With the emergency relief phase over in Ampara, UNICEF has begun installing water and sanitation facilities at 42 semi-permanent shelters while solutions for permanent housing are worked out.

© UNICEF Sri Lanka/2005/Burlingame
Safeera and her daughters (Safra, 11 and Safeera, 3) in front of a UNICEF water tank in a semi-permanent shelter in Maruthamuni.

The search for sustainable solutions

Safeera’s seven-year-old daughter perished in the tsunami. Now Safeera and her family are staying in one of the semi-permanent shelters, located off a narrow street in Maruthamunai. Water and toilets for the shelter were installed with UNICEF funding. "We have no problems with the water and latrines. We're satisfied," she says.

The water tankers UNICEF is operating in Ampara, known here as ‘bowsers’, pose a challenge. These large water carriers-on-wheels do a fine job in replenishing the stocks of the shelters. "But they are very expensive to operate, because of the labour needed and petrol consumed in transporting water. This exercise is not sustainable," Abul says.

He sketches out two sustainable solutions:

  • Open-dug, cleaned and disinfected wells with motorized pumps for 20-50 families that would be maintained by the community.
  • Rain water harvesting, which Abul intends to investigate.

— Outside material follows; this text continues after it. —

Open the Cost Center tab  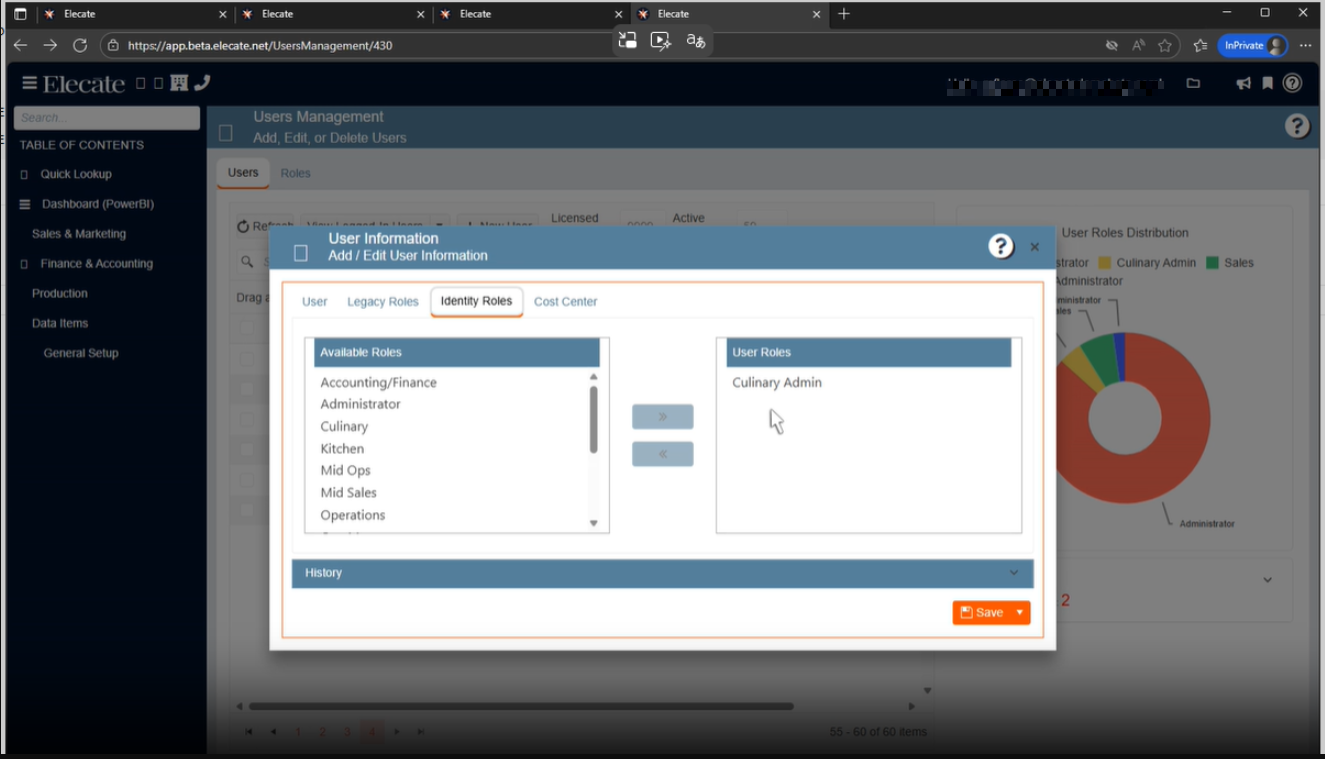[x=565, y=302]
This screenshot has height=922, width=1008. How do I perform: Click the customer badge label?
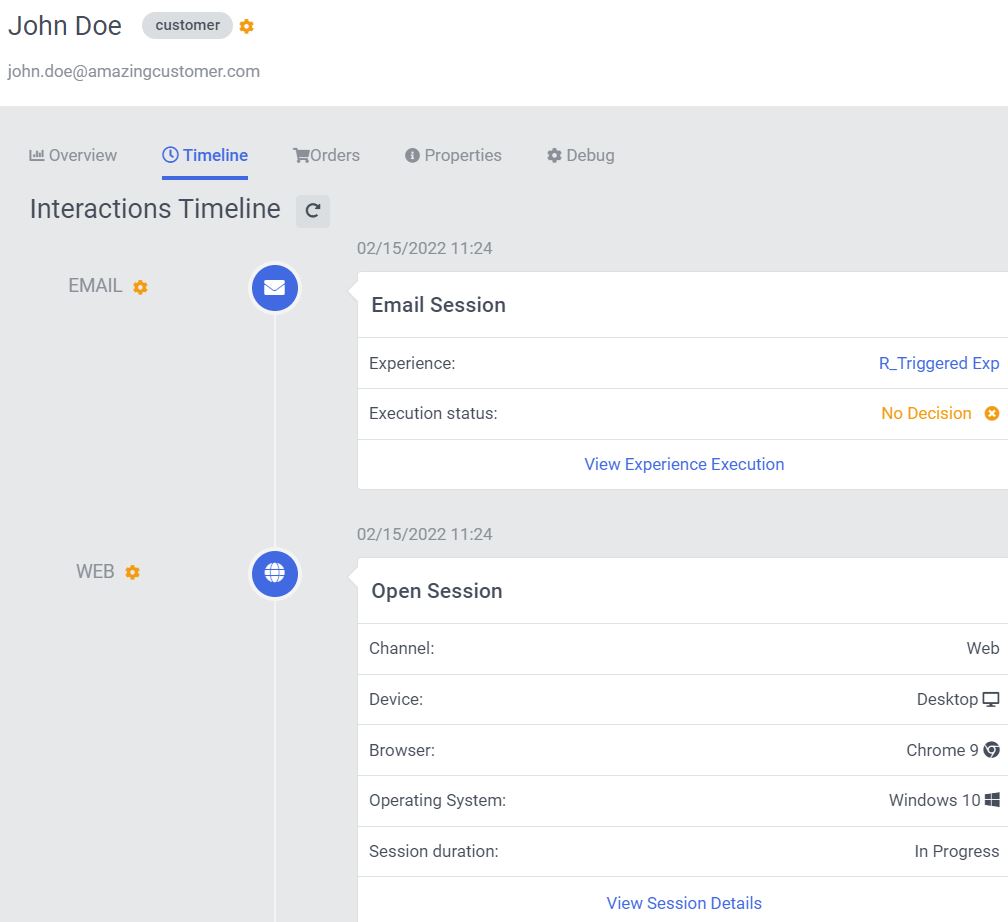pyautogui.click(x=187, y=26)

The tsunami killed more than 10,000 people in Ampara district – the highest death toll of any district in Sri Lanka – and affected around half of the population of 600,000. About 80 per cent of the 401 schools and 77 health centres were damaged and all of them need repairs or replacement for their water and sanitation facilities. Today, around 38,000 families are still displaced, many of them living in welfare centres or transitional shelters, according to the government.